🤖 AI Summary
This study investigates the cross-domain transferability of speech self-supervised models (HuBERT, WavLM, XEUS) to bioacoustic tasks—addressing the critical challenge of scarce labeled data in animal sound detection and classification. We propose a time-aware representation analysis and noise-robustness evaluation framework, integrating linear probing, temporal downstream modeling, and frequency-band sensitivity analysis to systematically assess how different pretraining strategies affect cross-species sound recognition. Experiments across multiple animal audio datasets show that fine-tuning only the top layers achieves performance comparable to domain-specific bioacoustic models; notably, noise-robust pretraining substantially enhances generalization under low signal-to-noise ratio conditions. To our knowledge, this is the first systematic validation of speech self-supervised representations for non-speech bioacoustic applications. Our work establishes a new paradigm for low-cost, robust cross-domain acoustic modeling, demonstrating that speech-derived representations serve as effective, general-purpose features for bioacoustics.
📝 Abstract
Self-supervised speech models have demonstrated impressive performance in speech processing, but their effectiveness on non-speech data remains underexplored. We study the transfer learning capabilities of such models on bioacoustic detection and classification tasks. We show that models such as HuBERT, WavLM, and XEUS can generate rich latent representations of animal sounds across taxa.
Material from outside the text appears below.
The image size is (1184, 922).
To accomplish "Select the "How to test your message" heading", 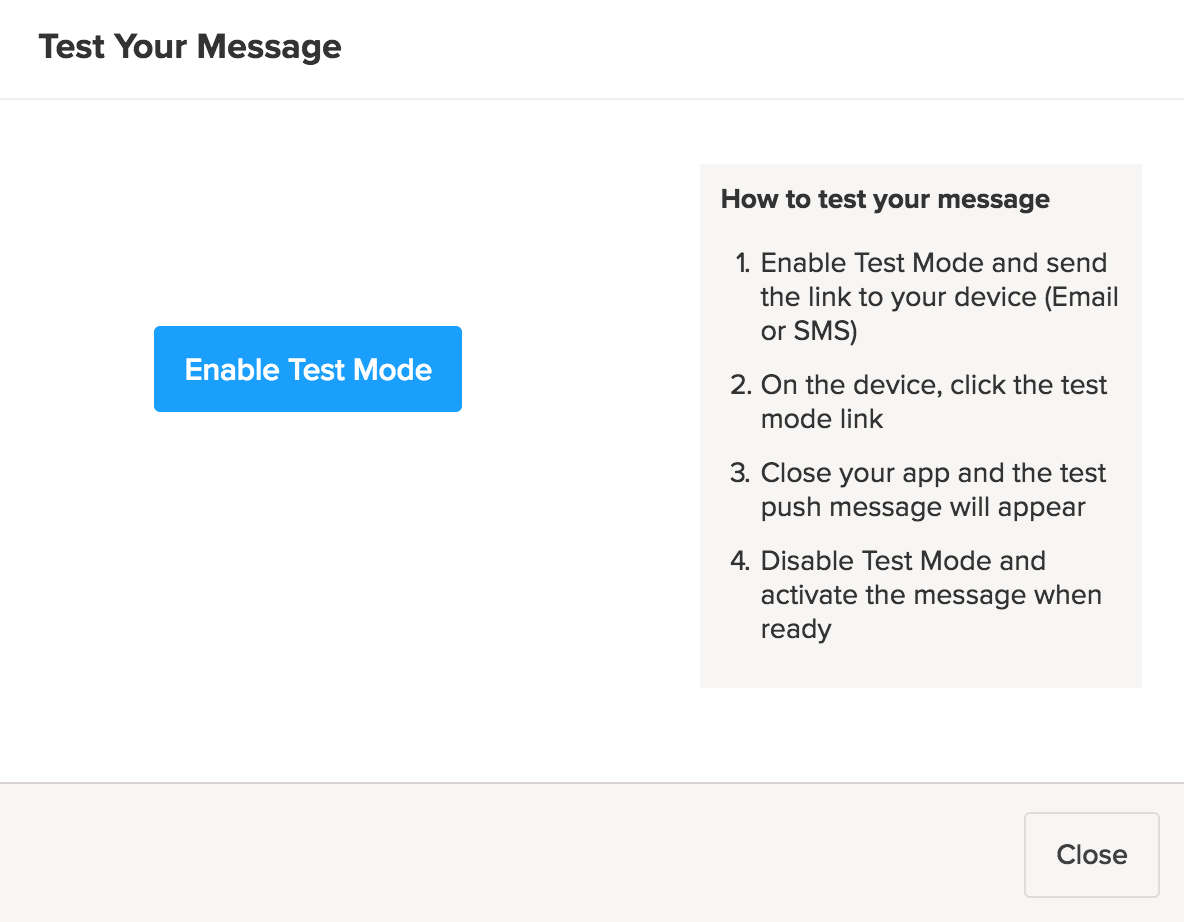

We analyze the models properties with linear probing on time-averaged representations. We then extend the approach to account for the effect of time-wise information with other downstream architectures. Finally, we study the implication of frequency range and noise on performance. Notably, our results are competitive with fine-tuned bioacoustic pre-trained models and show the impact of noise-robust pre-training setups. These findings highlight the potential of speech-based self-supervised learning as an efficient framework for advancing bioacoustic research.